Market Makers and Liquidity
Delta Hedging
Understanding how to manage risk when trading options is crucial for protecting your capital. This lesson covers delta hedging, a fundamental technique that allows you to neutralize directional risk by calculating the precise amount of underlying asset needed to offset your option positions.
The hedge ratio is the key coefficient that quantifies how much underlying asset you need to hedge your option exposure. To calculate it, you divide 100 (which represents exposure to one unit of underlying) by the delta value of your option. For example, an at the money call option has a delta of 50, so the hedge ratio becomes 2 to 1—meaning for every two call options you buy, you need to sell one unit of underlying or 100 shares to become delta neutral.

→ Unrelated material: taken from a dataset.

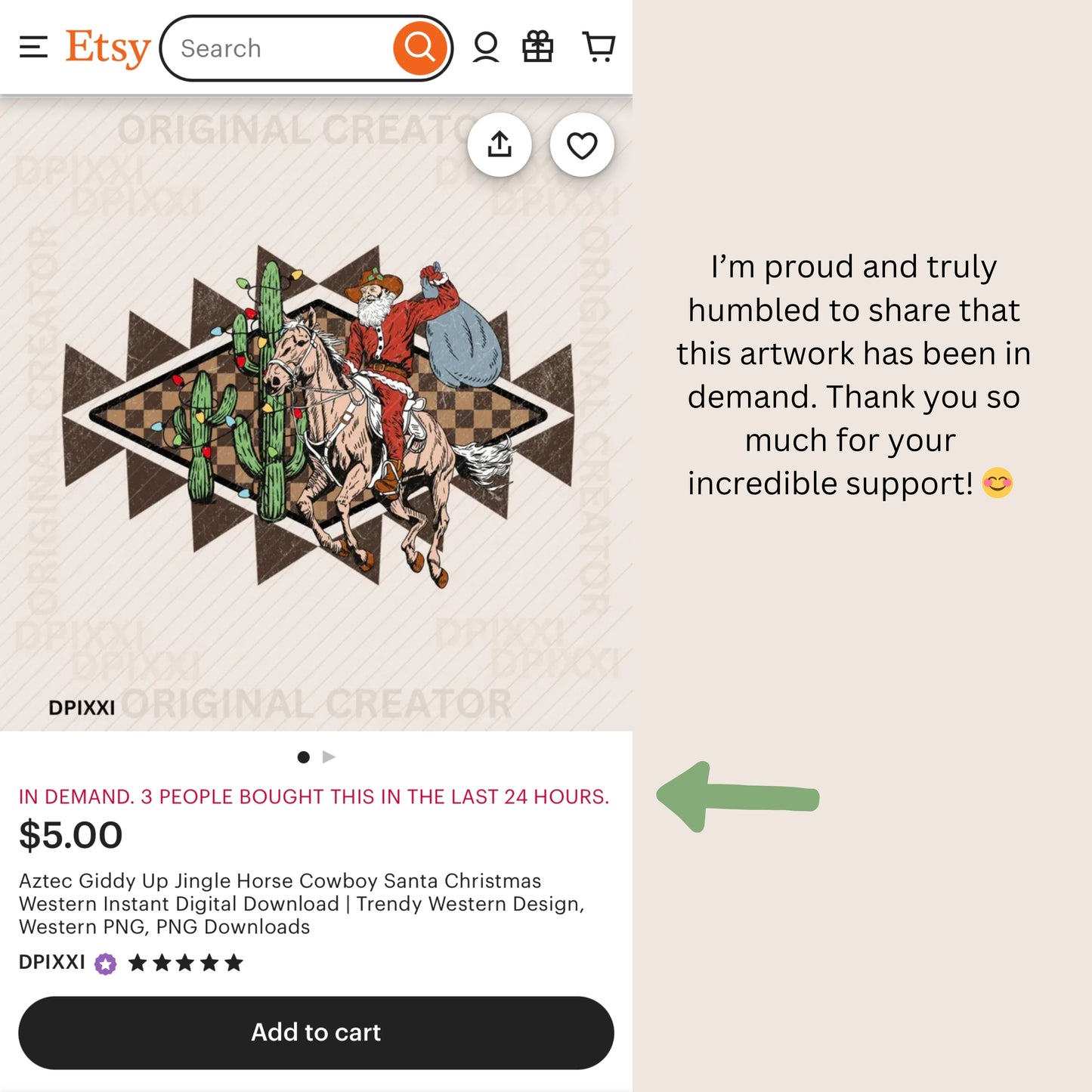Open the five-star rating reviews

The mechanics differ between calls and puts due to their delta characteristics. Call options always have positive delta from 0 to 100, while put options have negative delta. An at the money put also has a delta of 50 (or minus 50), giving the same 2 to 1 hedge ratio, but unlike calls, if you buy puts, you need to buy the underlying to hedge, not sell it.
You’ll see practical examples throughout the lesson, including a portfolio with two long calls at delta 50 and five long puts at delta minus 20. By multiplying positions by their deltas, you discover calls have 100 exposure while puts have minus 100 exposure, making the overall position delta neutral with a net delta of zero. The lesson also demonstrates rebalancing: when an SPX index call moves from a spot price of 3,800 to 3,900, the delta shifts from 50 to 70, requiring you to sell an additional 20 shares to restore delta neutrality.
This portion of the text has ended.